Task to complete ▸ Copy the entries from the line containing "Task: Click the Spend info icon" through the line containing "[x=41, y=115]", inclusive, changing every "icon" to "symbol" and keeping everything else the same.

(Records from a pointing dataset)
_ _ _ _ _ _ _

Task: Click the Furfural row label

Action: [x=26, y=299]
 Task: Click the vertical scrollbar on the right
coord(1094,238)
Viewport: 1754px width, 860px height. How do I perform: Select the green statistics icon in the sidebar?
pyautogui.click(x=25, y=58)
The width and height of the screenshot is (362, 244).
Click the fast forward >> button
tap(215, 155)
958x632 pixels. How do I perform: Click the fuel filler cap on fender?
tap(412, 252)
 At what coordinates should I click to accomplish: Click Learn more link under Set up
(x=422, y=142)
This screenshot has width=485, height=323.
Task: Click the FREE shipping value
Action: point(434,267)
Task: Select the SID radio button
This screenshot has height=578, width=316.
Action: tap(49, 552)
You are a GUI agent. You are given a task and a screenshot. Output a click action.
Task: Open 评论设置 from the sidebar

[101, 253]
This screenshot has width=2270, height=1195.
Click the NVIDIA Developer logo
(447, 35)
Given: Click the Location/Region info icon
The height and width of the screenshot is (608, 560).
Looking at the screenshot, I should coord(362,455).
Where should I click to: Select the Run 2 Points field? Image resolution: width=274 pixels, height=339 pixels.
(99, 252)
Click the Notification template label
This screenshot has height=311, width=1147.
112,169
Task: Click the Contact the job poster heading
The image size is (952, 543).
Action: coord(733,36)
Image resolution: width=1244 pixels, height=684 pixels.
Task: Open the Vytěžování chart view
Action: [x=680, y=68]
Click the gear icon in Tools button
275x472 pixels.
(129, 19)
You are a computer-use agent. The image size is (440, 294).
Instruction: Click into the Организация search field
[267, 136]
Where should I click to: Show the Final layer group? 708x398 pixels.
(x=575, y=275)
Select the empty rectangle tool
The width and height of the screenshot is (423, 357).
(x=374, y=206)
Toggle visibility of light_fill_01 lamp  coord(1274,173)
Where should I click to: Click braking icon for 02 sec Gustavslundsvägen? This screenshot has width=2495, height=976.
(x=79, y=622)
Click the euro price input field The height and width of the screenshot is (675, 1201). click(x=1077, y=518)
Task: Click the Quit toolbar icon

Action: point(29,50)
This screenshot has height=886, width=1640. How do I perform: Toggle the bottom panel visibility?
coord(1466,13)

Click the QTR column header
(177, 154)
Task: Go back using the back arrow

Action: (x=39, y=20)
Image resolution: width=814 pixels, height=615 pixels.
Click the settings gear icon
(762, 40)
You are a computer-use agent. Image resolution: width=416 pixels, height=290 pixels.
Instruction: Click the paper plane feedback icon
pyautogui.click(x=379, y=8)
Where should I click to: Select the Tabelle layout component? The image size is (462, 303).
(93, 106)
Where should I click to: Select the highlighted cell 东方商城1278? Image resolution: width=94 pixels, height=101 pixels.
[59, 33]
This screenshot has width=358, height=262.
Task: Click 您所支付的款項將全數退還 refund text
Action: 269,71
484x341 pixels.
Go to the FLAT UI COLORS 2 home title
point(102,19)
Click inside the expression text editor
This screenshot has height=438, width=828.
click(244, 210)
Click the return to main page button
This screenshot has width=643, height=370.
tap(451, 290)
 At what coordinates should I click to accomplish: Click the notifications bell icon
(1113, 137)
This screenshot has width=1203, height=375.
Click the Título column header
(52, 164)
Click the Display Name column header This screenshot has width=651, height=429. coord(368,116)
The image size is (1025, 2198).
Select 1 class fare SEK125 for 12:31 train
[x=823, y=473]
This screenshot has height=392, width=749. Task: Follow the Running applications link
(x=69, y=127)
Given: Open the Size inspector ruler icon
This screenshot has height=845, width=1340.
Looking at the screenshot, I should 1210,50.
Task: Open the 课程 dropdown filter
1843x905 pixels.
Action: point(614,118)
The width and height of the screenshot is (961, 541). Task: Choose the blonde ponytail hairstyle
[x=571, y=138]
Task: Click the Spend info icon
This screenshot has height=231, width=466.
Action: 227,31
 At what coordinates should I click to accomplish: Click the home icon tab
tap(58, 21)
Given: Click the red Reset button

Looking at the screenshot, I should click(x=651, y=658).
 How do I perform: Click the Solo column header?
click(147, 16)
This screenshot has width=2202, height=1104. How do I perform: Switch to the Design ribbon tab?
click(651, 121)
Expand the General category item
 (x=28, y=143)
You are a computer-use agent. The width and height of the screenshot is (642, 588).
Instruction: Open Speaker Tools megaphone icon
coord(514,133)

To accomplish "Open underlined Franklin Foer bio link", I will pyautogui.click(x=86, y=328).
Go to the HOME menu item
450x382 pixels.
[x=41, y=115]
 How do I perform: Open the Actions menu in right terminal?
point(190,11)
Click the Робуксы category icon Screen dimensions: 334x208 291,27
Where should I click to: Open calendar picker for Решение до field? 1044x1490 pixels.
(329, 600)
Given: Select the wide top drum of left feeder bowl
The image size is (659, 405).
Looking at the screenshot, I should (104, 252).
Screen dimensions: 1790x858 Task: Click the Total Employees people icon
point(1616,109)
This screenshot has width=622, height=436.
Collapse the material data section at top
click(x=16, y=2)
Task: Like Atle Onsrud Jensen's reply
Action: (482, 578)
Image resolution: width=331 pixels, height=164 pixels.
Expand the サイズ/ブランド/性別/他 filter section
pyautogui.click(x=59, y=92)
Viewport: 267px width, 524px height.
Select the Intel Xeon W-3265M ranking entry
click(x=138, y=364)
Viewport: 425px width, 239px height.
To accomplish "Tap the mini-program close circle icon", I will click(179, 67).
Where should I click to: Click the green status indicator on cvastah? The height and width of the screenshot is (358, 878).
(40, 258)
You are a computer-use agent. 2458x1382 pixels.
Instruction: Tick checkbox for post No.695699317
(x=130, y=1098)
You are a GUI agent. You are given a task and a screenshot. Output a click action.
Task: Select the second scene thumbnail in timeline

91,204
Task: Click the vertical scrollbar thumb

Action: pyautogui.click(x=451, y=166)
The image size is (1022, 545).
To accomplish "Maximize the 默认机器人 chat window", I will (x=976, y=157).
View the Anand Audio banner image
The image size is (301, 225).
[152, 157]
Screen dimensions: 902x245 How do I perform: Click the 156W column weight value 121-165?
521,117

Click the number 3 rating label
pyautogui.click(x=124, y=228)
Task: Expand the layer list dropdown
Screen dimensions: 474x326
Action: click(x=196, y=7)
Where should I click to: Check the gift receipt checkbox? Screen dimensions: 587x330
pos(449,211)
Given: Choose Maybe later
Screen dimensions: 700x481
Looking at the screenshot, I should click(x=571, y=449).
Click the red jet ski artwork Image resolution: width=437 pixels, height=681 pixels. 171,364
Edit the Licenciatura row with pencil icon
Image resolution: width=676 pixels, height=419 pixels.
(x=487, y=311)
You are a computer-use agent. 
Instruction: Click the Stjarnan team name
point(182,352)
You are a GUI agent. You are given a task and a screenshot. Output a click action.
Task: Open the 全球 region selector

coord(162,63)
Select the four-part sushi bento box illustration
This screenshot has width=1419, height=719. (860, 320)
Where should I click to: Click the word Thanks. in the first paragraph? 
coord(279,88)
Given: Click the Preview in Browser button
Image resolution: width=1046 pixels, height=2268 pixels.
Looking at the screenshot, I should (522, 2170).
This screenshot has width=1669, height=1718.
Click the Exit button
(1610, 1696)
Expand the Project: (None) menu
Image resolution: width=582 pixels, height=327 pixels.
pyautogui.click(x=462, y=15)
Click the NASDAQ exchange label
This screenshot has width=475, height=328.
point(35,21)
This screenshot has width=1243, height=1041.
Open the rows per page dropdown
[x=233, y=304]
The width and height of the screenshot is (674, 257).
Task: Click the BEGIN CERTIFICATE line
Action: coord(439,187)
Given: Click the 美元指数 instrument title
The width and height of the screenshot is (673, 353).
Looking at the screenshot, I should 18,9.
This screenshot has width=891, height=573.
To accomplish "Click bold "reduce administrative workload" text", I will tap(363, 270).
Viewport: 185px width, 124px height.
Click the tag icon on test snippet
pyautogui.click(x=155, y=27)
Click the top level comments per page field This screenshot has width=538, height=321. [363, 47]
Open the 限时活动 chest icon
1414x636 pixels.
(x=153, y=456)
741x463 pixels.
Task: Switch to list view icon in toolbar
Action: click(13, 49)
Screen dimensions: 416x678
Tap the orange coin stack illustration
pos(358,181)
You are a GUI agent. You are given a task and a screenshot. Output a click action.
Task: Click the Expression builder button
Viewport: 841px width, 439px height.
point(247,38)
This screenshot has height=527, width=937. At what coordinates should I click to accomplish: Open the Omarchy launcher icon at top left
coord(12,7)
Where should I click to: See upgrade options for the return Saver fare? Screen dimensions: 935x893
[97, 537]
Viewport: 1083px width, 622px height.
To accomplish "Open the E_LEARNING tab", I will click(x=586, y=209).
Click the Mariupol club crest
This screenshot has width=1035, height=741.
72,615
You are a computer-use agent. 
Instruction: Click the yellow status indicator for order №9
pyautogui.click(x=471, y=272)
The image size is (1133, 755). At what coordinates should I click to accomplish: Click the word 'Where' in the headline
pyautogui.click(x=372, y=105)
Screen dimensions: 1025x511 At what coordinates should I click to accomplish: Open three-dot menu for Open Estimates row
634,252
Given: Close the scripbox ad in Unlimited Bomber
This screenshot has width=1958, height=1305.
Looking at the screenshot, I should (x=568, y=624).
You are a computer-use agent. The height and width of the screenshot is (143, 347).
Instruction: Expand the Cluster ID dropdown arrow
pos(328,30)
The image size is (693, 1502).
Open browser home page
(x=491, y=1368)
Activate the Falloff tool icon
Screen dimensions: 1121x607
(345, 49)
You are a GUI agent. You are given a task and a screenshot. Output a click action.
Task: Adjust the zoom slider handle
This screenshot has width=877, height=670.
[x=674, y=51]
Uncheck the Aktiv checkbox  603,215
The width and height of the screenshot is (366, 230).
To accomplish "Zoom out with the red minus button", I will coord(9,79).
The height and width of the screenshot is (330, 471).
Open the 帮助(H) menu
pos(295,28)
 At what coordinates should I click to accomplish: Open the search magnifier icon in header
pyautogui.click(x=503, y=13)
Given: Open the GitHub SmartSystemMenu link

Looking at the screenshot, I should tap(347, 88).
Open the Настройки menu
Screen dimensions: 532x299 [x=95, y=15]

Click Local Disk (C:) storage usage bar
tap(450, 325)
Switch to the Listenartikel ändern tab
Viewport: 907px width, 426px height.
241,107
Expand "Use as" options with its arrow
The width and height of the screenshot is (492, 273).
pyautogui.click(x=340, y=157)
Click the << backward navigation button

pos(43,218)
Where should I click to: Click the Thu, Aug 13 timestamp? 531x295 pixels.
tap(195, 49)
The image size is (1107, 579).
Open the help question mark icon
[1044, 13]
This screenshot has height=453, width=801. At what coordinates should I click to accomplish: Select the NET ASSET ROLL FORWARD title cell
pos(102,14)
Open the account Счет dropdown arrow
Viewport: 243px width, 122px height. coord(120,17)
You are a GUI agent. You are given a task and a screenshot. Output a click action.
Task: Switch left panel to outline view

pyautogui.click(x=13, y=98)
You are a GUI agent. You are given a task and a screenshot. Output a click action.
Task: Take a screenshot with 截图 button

_ _ _ _ _ _ _

Output for this exercise ▸
Task: Click the Spend info symbol
This screenshot has height=231, width=466.
Action: 227,31
 At what coordinates should I click to accomplish: Click the home symbol tab
tap(58, 21)
Given: Click the red Reset button

Looking at the screenshot, I should click(x=651, y=658).
 How do I perform: Click the Solo column header?
click(147, 16)
This screenshot has width=2202, height=1104. How do I perform: Switch to the Design ribbon tab?
click(651, 121)
Expand the General category item
 (x=28, y=143)
You are a computer-use agent. The width and height of the screenshot is (642, 588).
Instruction: Open Speaker Tools megaphone symbol
coord(514,133)

To accomplish "Open underlined Franklin Foer bio link", I will pyautogui.click(x=86, y=328).
Go to the HOME menu item
450x382 pixels.
[x=41, y=115]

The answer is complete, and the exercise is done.